== RECORD EXTRACTS ==

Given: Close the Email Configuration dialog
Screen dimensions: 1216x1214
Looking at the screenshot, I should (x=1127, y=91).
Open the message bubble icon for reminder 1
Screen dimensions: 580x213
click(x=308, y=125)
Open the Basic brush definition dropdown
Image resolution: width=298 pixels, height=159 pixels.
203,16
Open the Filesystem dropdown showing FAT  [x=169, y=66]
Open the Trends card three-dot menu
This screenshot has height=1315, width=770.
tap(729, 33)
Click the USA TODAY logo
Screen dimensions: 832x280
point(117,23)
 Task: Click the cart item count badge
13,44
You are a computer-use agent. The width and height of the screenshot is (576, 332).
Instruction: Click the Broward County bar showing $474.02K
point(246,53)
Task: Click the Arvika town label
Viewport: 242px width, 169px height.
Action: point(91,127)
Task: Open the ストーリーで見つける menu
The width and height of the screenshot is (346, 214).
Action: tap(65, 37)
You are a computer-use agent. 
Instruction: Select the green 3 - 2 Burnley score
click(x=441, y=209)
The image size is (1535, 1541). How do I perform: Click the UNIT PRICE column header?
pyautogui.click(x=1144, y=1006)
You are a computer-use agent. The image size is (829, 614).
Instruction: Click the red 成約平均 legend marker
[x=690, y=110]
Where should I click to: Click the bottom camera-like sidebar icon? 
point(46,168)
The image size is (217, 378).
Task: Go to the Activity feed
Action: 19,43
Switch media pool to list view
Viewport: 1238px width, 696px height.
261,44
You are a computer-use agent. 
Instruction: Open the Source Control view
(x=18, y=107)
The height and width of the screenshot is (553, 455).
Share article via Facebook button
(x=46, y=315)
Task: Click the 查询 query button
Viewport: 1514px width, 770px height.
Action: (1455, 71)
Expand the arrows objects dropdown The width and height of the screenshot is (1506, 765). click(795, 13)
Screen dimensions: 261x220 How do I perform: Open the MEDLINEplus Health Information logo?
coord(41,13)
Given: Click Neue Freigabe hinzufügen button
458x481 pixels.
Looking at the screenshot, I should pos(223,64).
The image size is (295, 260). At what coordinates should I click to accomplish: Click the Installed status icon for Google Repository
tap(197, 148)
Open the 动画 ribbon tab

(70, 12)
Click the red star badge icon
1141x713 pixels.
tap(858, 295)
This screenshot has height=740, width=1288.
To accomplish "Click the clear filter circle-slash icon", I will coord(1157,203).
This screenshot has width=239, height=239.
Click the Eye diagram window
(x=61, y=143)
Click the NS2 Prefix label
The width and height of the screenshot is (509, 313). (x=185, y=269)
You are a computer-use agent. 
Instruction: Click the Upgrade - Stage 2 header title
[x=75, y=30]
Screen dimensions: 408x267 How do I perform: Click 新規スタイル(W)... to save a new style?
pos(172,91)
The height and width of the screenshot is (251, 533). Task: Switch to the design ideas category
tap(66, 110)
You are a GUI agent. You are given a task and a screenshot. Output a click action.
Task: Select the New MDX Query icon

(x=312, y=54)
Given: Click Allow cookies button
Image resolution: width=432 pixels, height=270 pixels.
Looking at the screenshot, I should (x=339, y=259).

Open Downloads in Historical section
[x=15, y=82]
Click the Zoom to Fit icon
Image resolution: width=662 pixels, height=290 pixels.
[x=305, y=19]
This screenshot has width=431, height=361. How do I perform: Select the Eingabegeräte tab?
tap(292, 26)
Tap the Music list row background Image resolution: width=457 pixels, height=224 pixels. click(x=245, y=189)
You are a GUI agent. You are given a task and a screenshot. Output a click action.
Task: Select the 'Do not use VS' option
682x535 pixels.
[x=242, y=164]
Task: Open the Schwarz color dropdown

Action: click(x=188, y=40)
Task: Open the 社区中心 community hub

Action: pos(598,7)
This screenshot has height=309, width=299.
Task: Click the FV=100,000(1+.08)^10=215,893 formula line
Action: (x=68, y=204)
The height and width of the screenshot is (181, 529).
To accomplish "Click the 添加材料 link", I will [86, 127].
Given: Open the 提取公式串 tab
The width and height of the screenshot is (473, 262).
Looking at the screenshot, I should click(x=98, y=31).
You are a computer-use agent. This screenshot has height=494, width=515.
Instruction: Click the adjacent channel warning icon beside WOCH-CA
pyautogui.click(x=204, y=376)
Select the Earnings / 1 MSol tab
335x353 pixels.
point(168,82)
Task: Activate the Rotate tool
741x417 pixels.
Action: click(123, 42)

===

From the records above, extract every line exactly as it stands.

REPLY:
Given: Close the Email Configuration dialog
Screen dimensions: 1216x1214
Looking at the screenshot, I should (x=1127, y=91).
Open the message bubble icon for reminder 1
Screen dimensions: 580x213
click(x=308, y=125)
Open the Basic brush definition dropdown
Image resolution: width=298 pixels, height=159 pixels.
203,16
Open the Filesystem dropdown showing FAT  [x=169, y=66]
Open the Trends card three-dot menu
This screenshot has height=1315, width=770.
tap(729, 33)
Click the USA TODAY logo
Screen dimensions: 832x280
point(117,23)
 Task: Click the cart item count badge
13,44
You are a computer-use agent. The width and height of the screenshot is (576, 332).
Instruction: Click the Broward County bar showing $474.02K
point(246,53)
Task: Click the Arvika town label
Viewport: 242px width, 169px height.
Action: point(91,127)
Task: Open the ストーリーで見つける menu
The width and height of the screenshot is (346, 214).
Action: tap(65, 37)
You are a computer-use agent. 
Instruction: Select the green 3 - 2 Burnley score
click(x=441, y=209)
The image size is (1535, 1541). How do I perform: Click the UNIT PRICE column header?
pyautogui.click(x=1144, y=1006)
You are a computer-use agent. The image size is (829, 614).
Instruction: Click the red 成約平均 legend marker
[x=690, y=110]
Where should I click to: Click the bottom camera-like sidebar icon? 
point(46,168)
The image size is (217, 378).
Task: Go to the Activity feed
Action: 19,43
Switch media pool to list view
Viewport: 1238px width, 696px height.
261,44
You are a computer-use agent. 
Instruction: Open the Source Control view
(x=18, y=107)
The height and width of the screenshot is (553, 455).
Share article via Facebook button
(x=46, y=315)
Task: Click the 查询 query button
Viewport: 1514px width, 770px height.
Action: (1455, 71)
Expand the arrows objects dropdown The width and height of the screenshot is (1506, 765). click(795, 13)
Screen dimensions: 261x220 How do I perform: Open the MEDLINEplus Health Information logo?
coord(41,13)
Given: Click Neue Freigabe hinzufügen button
458x481 pixels.
Looking at the screenshot, I should pos(223,64).
The image size is (295, 260). At what coordinates should I click to accomplish: Click the Installed status icon for Google Repository
tap(197, 148)
Open the 动画 ribbon tab

(70, 12)
Click the red star badge icon
1141x713 pixels.
tap(858, 295)
This screenshot has height=740, width=1288.
To accomplish "Click the clear filter circle-slash icon", I will coord(1157,203).
This screenshot has width=239, height=239.
Click the Eye diagram window
(x=61, y=143)
Click the NS2 Prefix label
The width and height of the screenshot is (509, 313). (x=185, y=269)
You are a computer-use agent. 
Instruction: Click the Upgrade - Stage 2 header title
[x=75, y=30]
Screen dimensions: 408x267 How do I perform: Click 新規スタイル(W)... to save a new style?
pos(172,91)
The height and width of the screenshot is (251, 533). Task: Switch to the design ideas category
tap(66, 110)
You are a GUI agent. You are given a task and a screenshot. Output a click action.
Task: Select the New MDX Query icon

(x=312, y=54)
Given: Click Allow cookies button
Image resolution: width=432 pixels, height=270 pixels.
Looking at the screenshot, I should (x=339, y=259).

Open Downloads in Historical section
[x=15, y=82]
Click the Zoom to Fit icon
Image resolution: width=662 pixels, height=290 pixels.
[x=305, y=19]
This screenshot has width=431, height=361. How do I perform: Select the Eingabegeräte tab?
tap(292, 26)
Tap the Music list row background Image resolution: width=457 pixels, height=224 pixels. click(x=245, y=189)
You are a GUI agent. You are given a task and a screenshot. Output a click action.
Task: Select the 'Do not use VS' option
682x535 pixels.
[x=242, y=164]
Task: Open the Schwarz color dropdown

Action: click(x=188, y=40)
Task: Open the 社区中心 community hub

Action: pos(598,7)
This screenshot has height=309, width=299.
Task: Click the FV=100,000(1+.08)^10=215,893 formula line
Action: (x=68, y=204)
The height and width of the screenshot is (181, 529).
To accomplish "Click the 添加材料 link", I will [86, 127].
Given: Open the 提取公式串 tab
The width and height of the screenshot is (473, 262).
Looking at the screenshot, I should click(x=98, y=31).
You are a computer-use agent. This screenshot has height=494, width=515.
Instruction: Click the adjacent channel warning icon beside WOCH-CA
pyautogui.click(x=204, y=376)
Select the Earnings / 1 MSol tab
335x353 pixels.
point(168,82)
Task: Activate the Rotate tool
741x417 pixels.
Action: click(123, 42)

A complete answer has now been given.